Your RDA of Irony

Arms and the Bland

I donated blood today.  When asked if I had syphilis or gonorrhea, I was actually flattered.  I am at that stage of life when all my appendages may be a bit arthritic.  Then there were the demographic questions.  I was asked my race.  I identified myself as “Caucasian unless you are really, really Anti-Semitic.”  Mel Gibson says we are “sorta Asiatic.”  You can imagine Genghis Cohen ransacking the dim sums of China.

My irreverence did not seem to disqualify me as a donor.  However, I may have been deliberately consigned to the clumsiest member of Life Source,  My leech must have been a graduate of the Mengele School of Acupuncture.  Perhaps I was lucky that she could find my left arm.  While I am not familiar with the rules of Mumbly Peg, I apparently was the board. I don’t know what St. Sebastian said during his blood donation, but I was disappointingly trite.  At the point where I could no longer ignore the excavation in my arm, I exclaimed, “Ouch.”

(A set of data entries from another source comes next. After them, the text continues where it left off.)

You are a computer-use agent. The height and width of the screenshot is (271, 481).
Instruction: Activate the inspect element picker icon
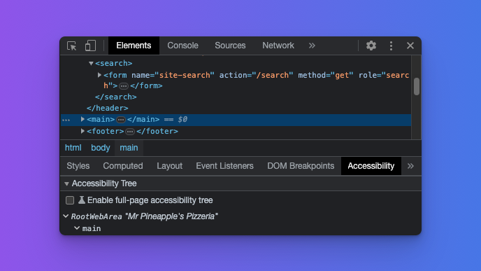click(x=72, y=46)
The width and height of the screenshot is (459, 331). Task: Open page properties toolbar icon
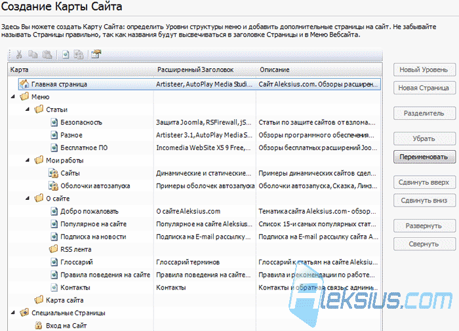tap(96, 54)
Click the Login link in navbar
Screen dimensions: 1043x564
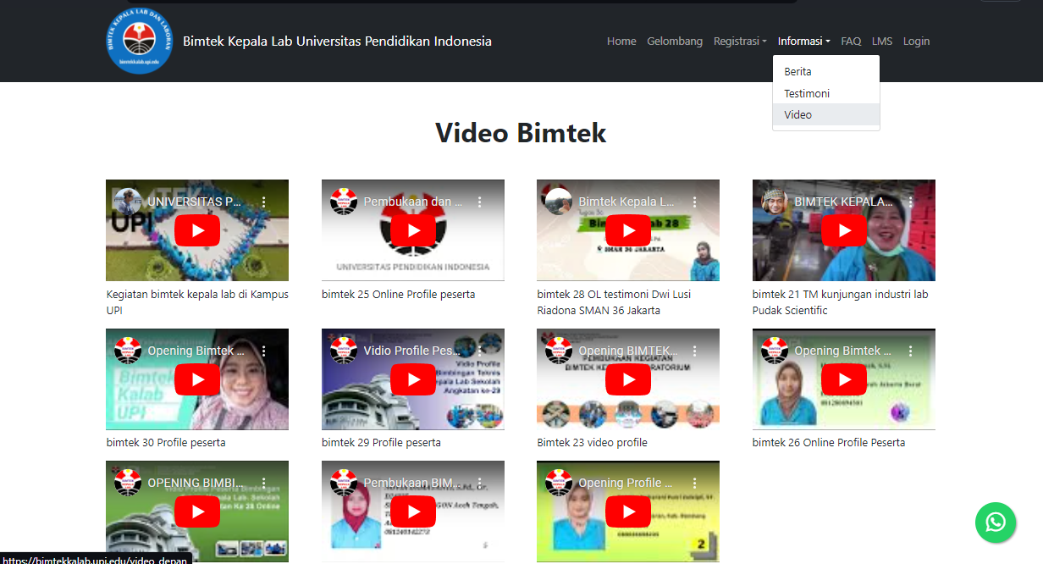[916, 41]
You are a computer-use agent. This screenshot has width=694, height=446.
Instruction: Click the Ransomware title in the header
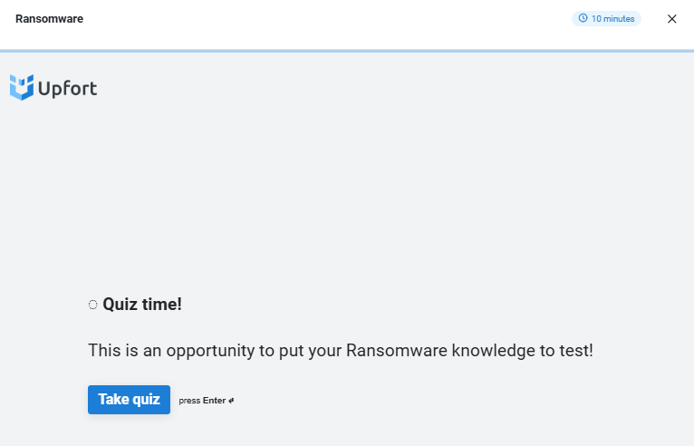pos(49,19)
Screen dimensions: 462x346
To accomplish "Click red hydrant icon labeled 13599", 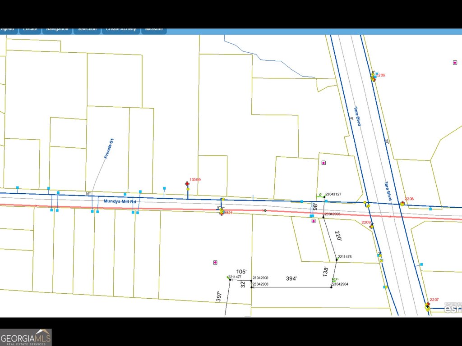I will point(187,184).
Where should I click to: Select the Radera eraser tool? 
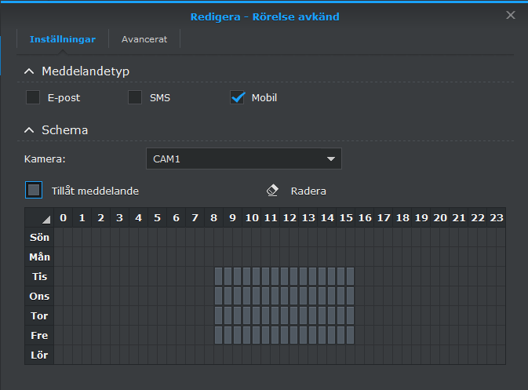click(x=297, y=191)
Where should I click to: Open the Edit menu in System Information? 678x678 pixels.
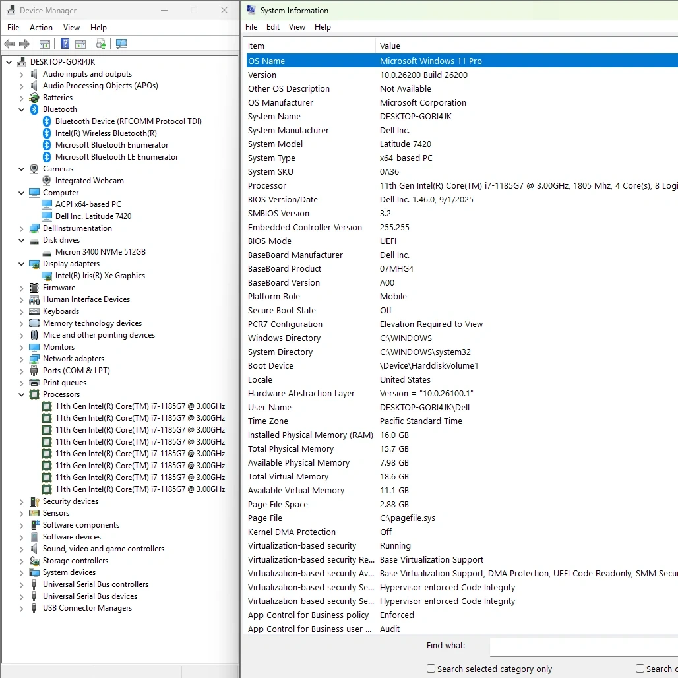click(x=273, y=27)
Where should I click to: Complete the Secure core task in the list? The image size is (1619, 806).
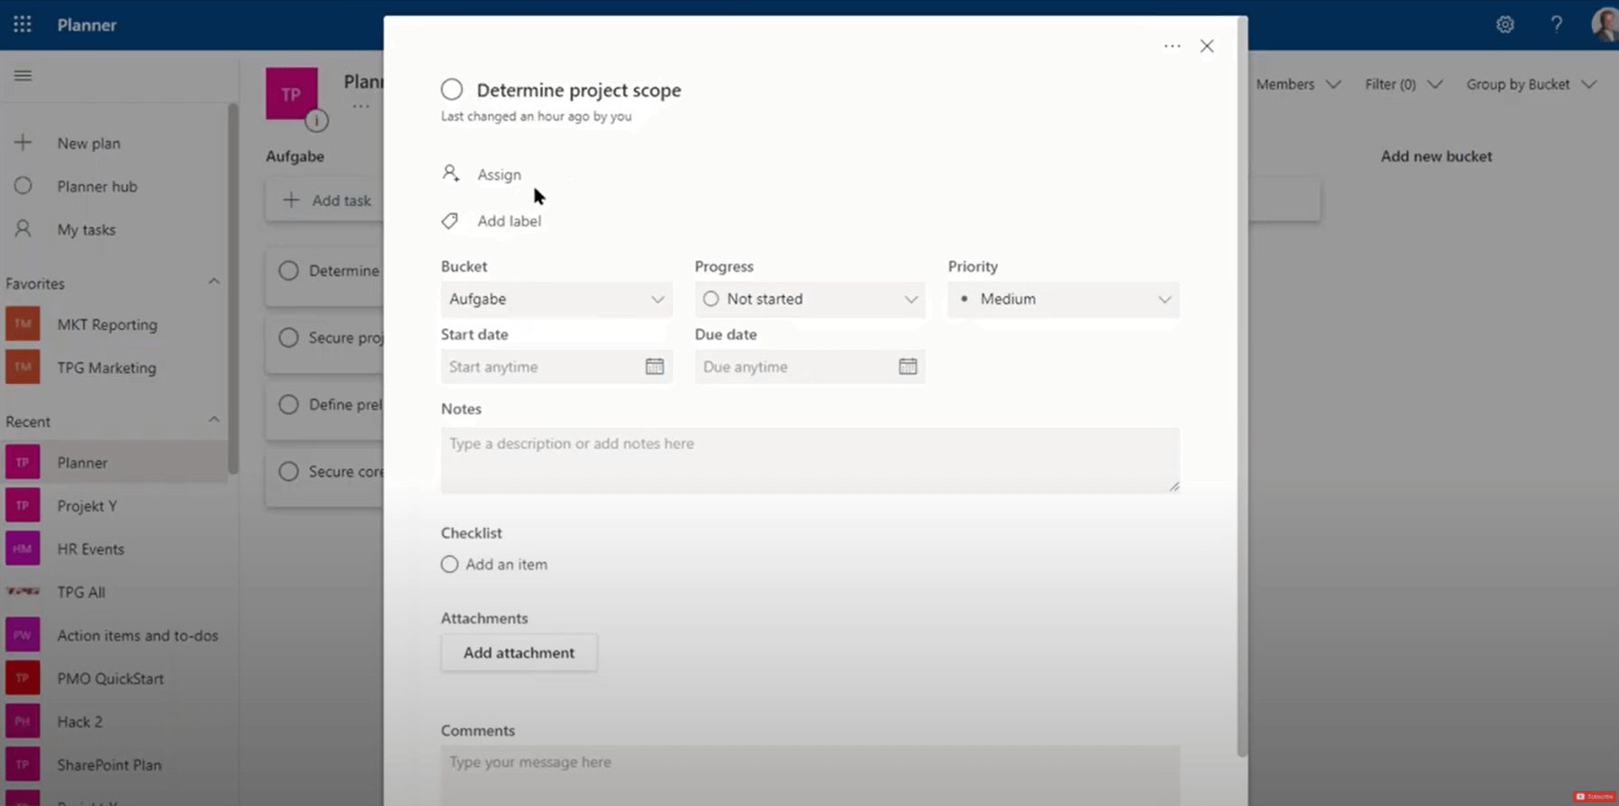point(288,472)
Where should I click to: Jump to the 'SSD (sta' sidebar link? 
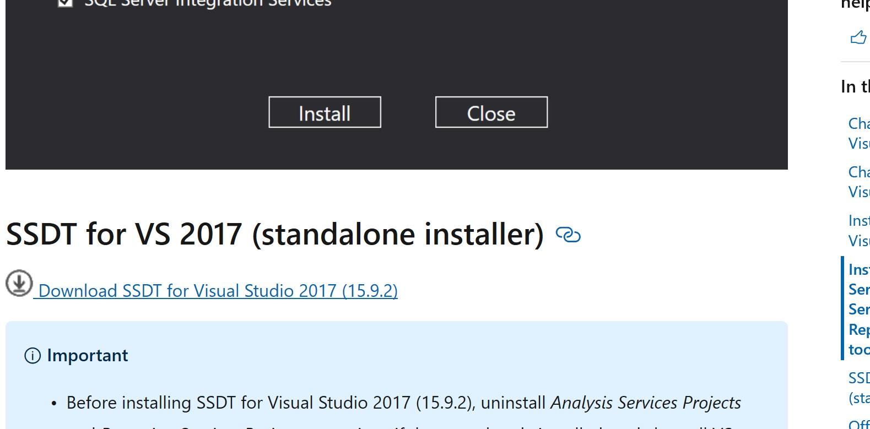pyautogui.click(x=859, y=388)
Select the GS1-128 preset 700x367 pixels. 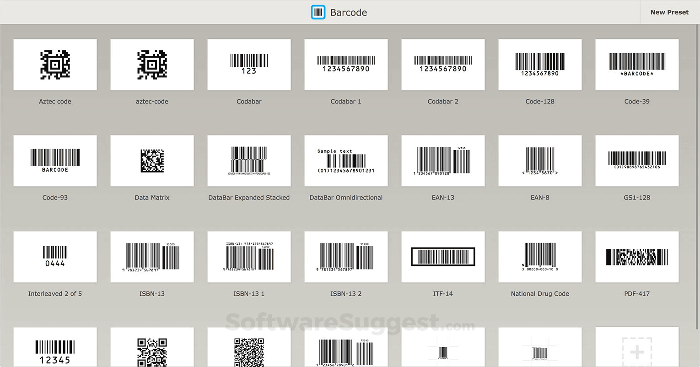click(x=637, y=161)
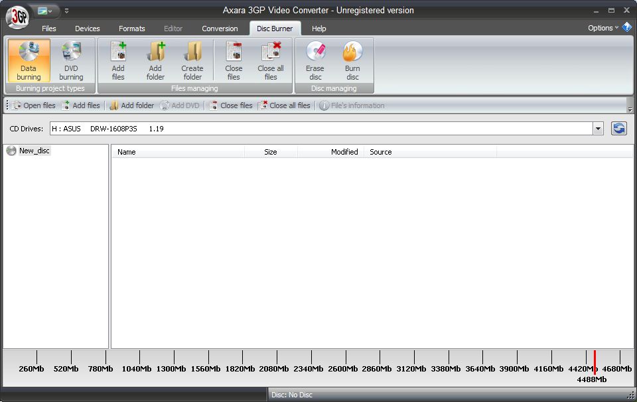Select the New_disc item in the tree
The height and width of the screenshot is (402, 637).
[34, 151]
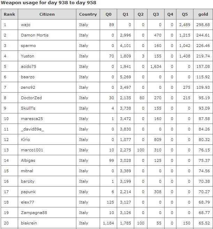
Task: Click the Country column header
Action: (88, 14)
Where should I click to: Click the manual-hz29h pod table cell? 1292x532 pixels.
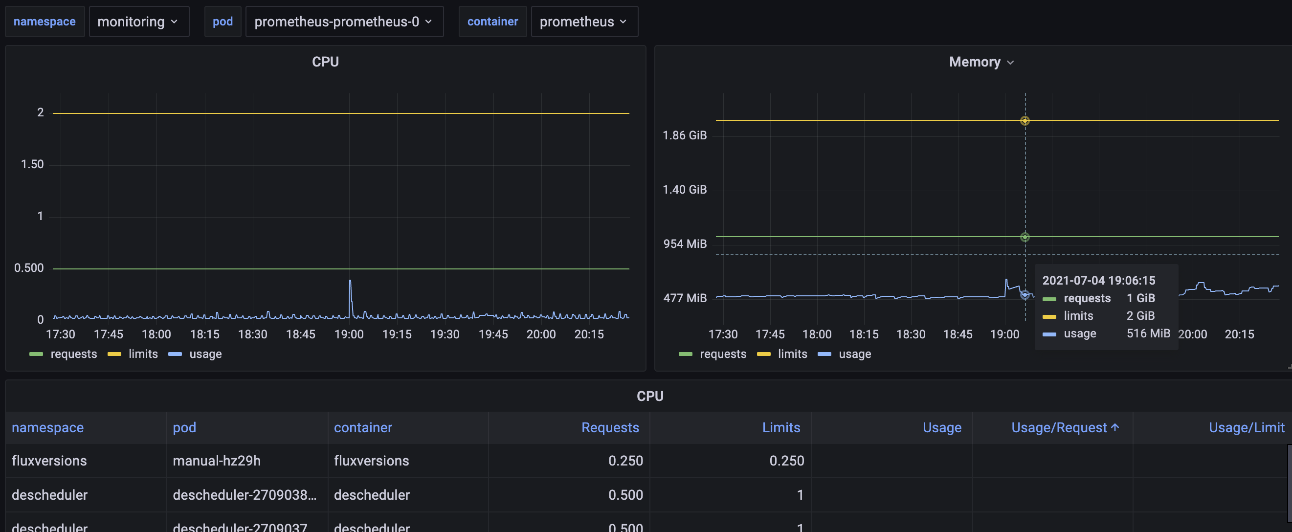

There goes my reputation for wit.  “Ouch” was the best I could offer?  Not, “You may be rushing the autopsy” or “I am ready to sign the confession” or “Let me know when you reach China”  or “Is this the third act of Julius Caesar?”  I didn’t even think of a traditional American response of swearing and punching her out.  No, I betrayed my image, profession and country with a tediously polite “Ouch.”

Fortunately, I am not Japanese; so this is not a suicide note.  I will endure my disgrace by wolfing down what is left of the Halloween candy.

And let’s remember the historic significance of this day:

Veterans Day



  1. Dennis Pennington says:

    A little ice cream couldn’t hurt .

  2. Megan says:

    Thank you for donating! My Dad was so disappointed when he couldn’t donate anymore after he had been to Afghanistan.